Sherman v. Yoder

59 Pa. Commw. 430 | Pa. Commw. Ct. | 1981

59 Pa. Commw. 430 (1981)

Samuel P. Sherman, Sr. et al., Petitioners
v.
Robert B. Yoder et al., Respondents.

No. 359 Misc. Docket No. 2.

Commonwealth Court of Pennsylvania.

Argued April 9, 1981.
June 3, 1981.

Argued April 9, 1981, before Judges MENCER, CRAIG and PALLADINO, sitting as a panel of three.

*431 Norman L. Levin, Brugler & Levin, for petitioners.

Robert B. Stewart, III, for respondents.

OPINION BY JUDGE MENCER, June 3, 1981:

Robert B. Yoder and eight other individuals (respondents) filed a complaint in equity in the Court of Common Pleas of Mifflin County seeking to enjoin the closing of the Rothrock High School in McVeytown, Pennsylvania. Following a series of procedural developments and the filing of additional pleadings, the Honorable R. LEE ZIEGLER overruled the preliminary *432 objections filed by the defendants in the equity action (petitioners) to respondents' second amended complaint and overruled petitioners' motion for judgment on the pleadings.

Thereafter, Judge ZIEGLER granted a motion for recusal and removed himself from further participation in the matter. Subsequently, the Honorable KEITH B. QUIGLEY was assigned by our Supreme Court to specially preside relative to the aforementioned equity action.

On April 14, 1980, petitioners filed a petition requesting Judge QUIGLEY to reconsider Judge ZIEGLER'S orders overruling their preliminary objections and their motion for judgment on the pleadings.

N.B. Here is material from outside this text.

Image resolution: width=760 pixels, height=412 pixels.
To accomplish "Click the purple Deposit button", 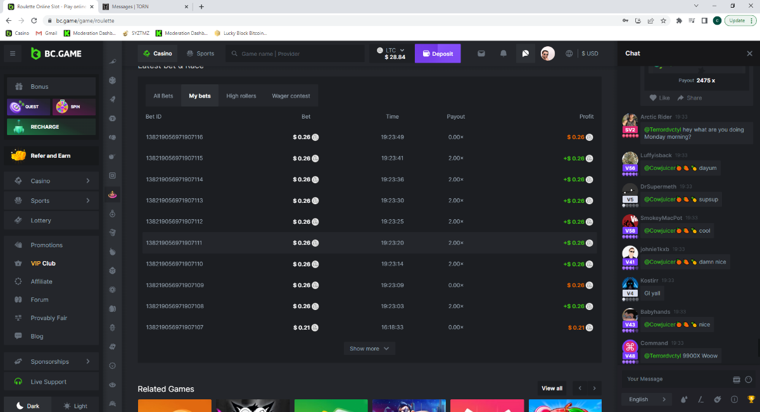I will (x=438, y=54).
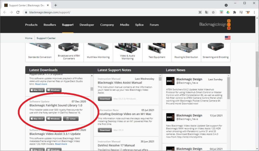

By order dated April 18, 1980, Judge QUIGLEY denied this petition for reconsideration but certified, in accordance with Section 702(b) of the Judicial Code, 42 Pa. C.S. § 702(b), that the order involves a controlling question of law as to which there is substantial ground for difference of opinion and that an immediate appeal from the order may materially advance the ultimate termination of the matter. The instant appeal followed and we affirm.

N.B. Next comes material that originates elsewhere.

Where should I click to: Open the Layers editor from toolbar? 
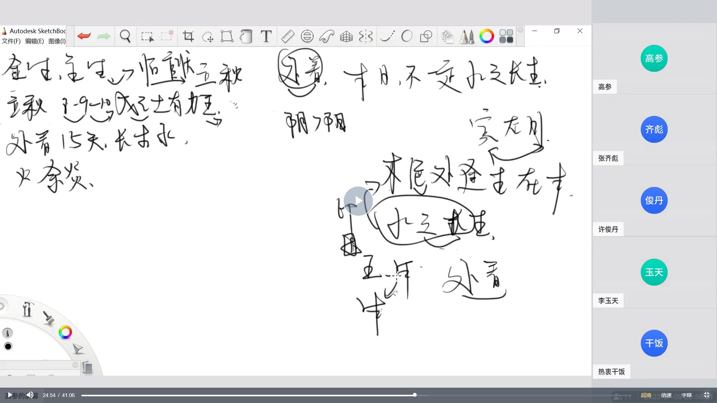tap(447, 36)
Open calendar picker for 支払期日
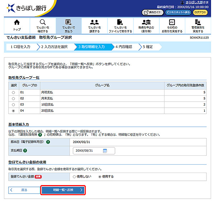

Our initial consideration must be that all orders in question here are interlocutory orders and the order from which the instant appeal is taken is a petition for reconsideration. We can only conclude that such a petition was addressed to the sound discretion of Judge QUIGLEY.

Broadly stated, judicial discretion is the option which a judge may exercise either to do or not to do that which is proposed to him. When invoked as a guide to judicial action, it means a sound discretion exercised with due regard to what is right and equitable under the circumstances and the law. Abuse of discretion is not merely an error of judgment, but if, in reaching a conclusion, the law is overridden or misapplied, *433 or the judgment exercised is manifestly unreasonable or the result of partiality, prejudice, bias, or ill will, as shown by the evidence or the record, discretion is abused. 20 P.L.E. Judges § 21 (1959).

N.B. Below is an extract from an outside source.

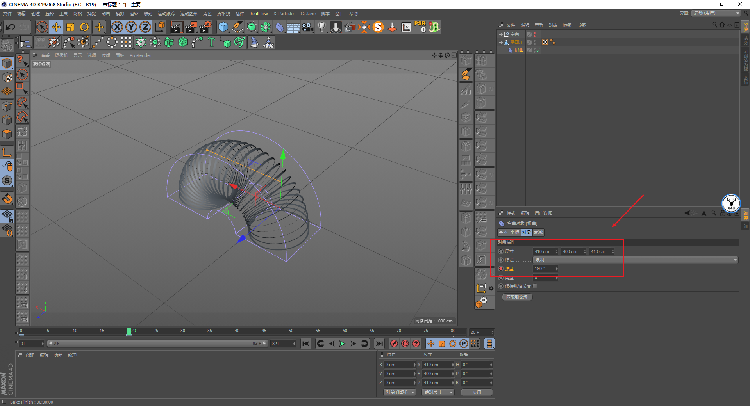Viewport: 750px width, 406px height.
Task: Enable the 保持纵轴长度 checkbox
Action: coord(535,286)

Considering the circumstance of the instant appeal and utilizing the above stated standard for testing judicial discretion, we must conclude that Judge QUIGLEY did not abuse his discretion in denying the petition for reconsideration of the earlier interlocutory orders of Judge ZIEGLER. Petitioners retain both the opportunity to present and advance their position at the trial of the equity suit and to appeal from all adverse final orders.

Certainly, if Judge QUIGLEY had been requested to pass upon factual issues where the testimony had been presented to Judge ZIEGLER, his doing so would have been error. Hyman v. Borock, 211 Pa. Super. 126, 235 A.2d 621 (1967). See Commonwealth v. Davis, 268 Pa. Super. 401, 408 A.2d 849 (1979).

Moreover, a judge has no authority to vacate an interlocutory order issued by another judge of the same court in the same case. Commonwealth v. Eck, 272 Pa. Super. 406, 416 A.2d 520 (1979); Commonwealth v. Griffin, 257 Pa. Super. 153, 390 A.2d 758 (1978). See Commonwealth v. Washington, 428 Pa. 131, 236 A.2d 772 (1968).

Accordingly, we find that Judge QUIGLEY'S order of April 18, 1980, denying the petition for reconsideration filed by the petitioners, was not an abuse of discretion or an error of law. Therefore, we will affirm that order.

Order affirmed.

ORDER

AND NOW, this 3rd day of June, 1981, the order of the Court of Common Pleas of Mifflin County, dated April 18, 1980, denying the petition filed by the petitioners *434 in the above captioned case for reconsideration of previous orders of that court under dates of June 28, 1979 and February 11, 1980, entered in that court at Civil Action — Equity, No. 1325 of 1978, is hereby affirmed.